== Exercise requirements ==
Extract every line of the material below that contains the string "width". Treat uppercase and lowercase as different.

== Supplied material ==
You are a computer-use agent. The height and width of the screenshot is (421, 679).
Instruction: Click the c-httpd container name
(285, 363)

--

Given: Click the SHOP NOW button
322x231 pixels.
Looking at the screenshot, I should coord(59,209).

==

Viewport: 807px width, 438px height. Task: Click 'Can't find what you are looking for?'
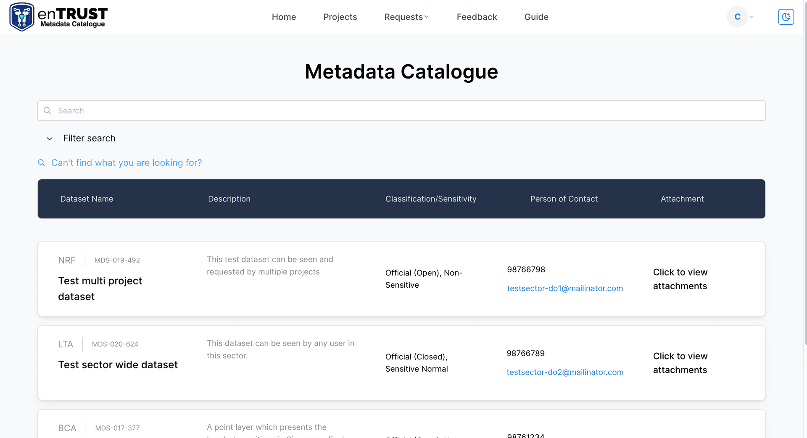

== Result below ==
You are a computer-use agent. The height and width of the screenshot is (421, 679).
Viewport: 807px width, 438px height. Task: Click 'Can't find what you are looking for?'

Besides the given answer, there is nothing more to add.